Wolfe debió de percibir lo mismo. Su cara expresaba odio, pero era la expresión más débil que había logrado desde que le abrió la puerta a Adrián. Miró el ordenador y luego a la pantalla del televisor. Tocó algunas teclas. Una fotografía de una niña muy joven -tal vez de once años- apareció en la pantalla. Estaba desnuda, mirando esquivamente como si invitara con una mirada perspicaz, una mirada que habría sido profesional en la cara de una mujer con el doble de su edad. Wolfe respiró con fuerza.

– Usted cree que me conoce, ¿no, profesor?

– Conozco lo suficiente. Y usted lo sabe.

Hizo una pausa.

– Hay lugares -explicó lentamente- que satisfacen intereses poco usuales. Lugares muy recónditos. Usted no va a querer explorar esas zonas.

– Pues sí quiero -aseguró Adrián-. Allí es donde estará Jennifer.

Wolfe se encogió de hombros.

– Usted está loco -dijo.

– Lo estoy, es verdad -respondió Adrián-. Tal vez eso sea bueno.

– Si esa chica ha sido secuestrada, profesor, e incluso si está en algún lugar por ahí… -hizo un gesto hacia el ordenador-, sería mejor que pensara que está muerta. Porque eso es lo que ocurrirá tarde o temprano.

– Todos moriremos tarde o temprano -respondió Adrián-. Usted. Yo. Su madre. Para todos llega el momento de morir. Pero éste no es el momento de Jennifer. No todavía. -Dijo esto con una convicción que no se apoyaba en nada que no fuera pura especulación.

Wolfe pareció estar a la vez intrigado y decepcionado, como si las dos sensaciones encontradas lucharan en su interior.

– ¿Qué cree usted que puedo hacer yo? -preguntó, aunque la pregunta había estado resonando en la habitación durante toda la noche.

Adrián pudo sentir las manos de su hermano sobre sus hombros, agarrándolo fuerte, empujándolo ligeramente hacia delante.

– He aquí lo que quiero, señor Wolfe.
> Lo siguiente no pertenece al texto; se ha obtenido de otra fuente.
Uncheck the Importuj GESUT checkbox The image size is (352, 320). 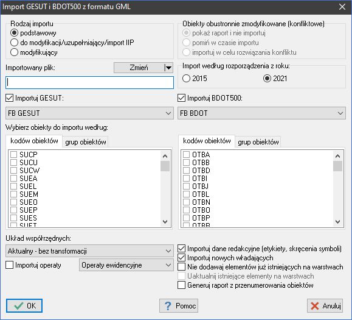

Quiero que use su imaginación. De la misma manera en que lo hace cuando pasa junto al patio de un colegio durante un recreo…
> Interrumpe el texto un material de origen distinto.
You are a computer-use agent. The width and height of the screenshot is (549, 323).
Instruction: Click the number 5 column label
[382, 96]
Wolfe pareció ponerse tenso como una soga de la que están tirando.

– Quiero que se ponga en el lugar de otra persona. Quiero que piense qué haría usted si tuviera a Jennifer. Quiero que me diga qué haría con ella, y cómo, y dónde, y por qué. Y quiero que imagine que a su lado hay una mujer. Una mujer joven, que lo ama, y que quiere ayudarlo. -Wolfe escuchaba atentamente-. Y quiero que imagine de qué manera podría hacer dinero con Jennifer, señor Wolfe.

– Usted quiere que yo…

– Quiero que usted sea lo que es, señor Wolfe. Pero con más intensidad.

– Y si lo hago, ¿qué obtengo?

Adrián hizo una pausa, pensando. Dale lo que quiera, sugirió Brian.

– ¿Pero qué es eso? -exclamó Adrián. Wolfe volvió a mirarlo extrañado.

Sólo hay una cosa. Es lo que todos los que son como él quieren, dijo Brian con seguridad.

Privacidad, pensó Adrián.

– Lo que no voy a hacer es contarle a la detective lo que usted está haciendo. Y no le diré nada sobre el ordenador de su madre. No le diré nada a nadie sobre eso. Y después de que usted encuentre a Jennifer para mí, puede volver a ser quien realmente es y esperar el día en que usted haya conseguido engañar a todo el mundo y ya nadie le preste atención.

Wolfe sonrió.

– Creo, profesor, que finalmente hemos llegado a un acuerdo con el precio.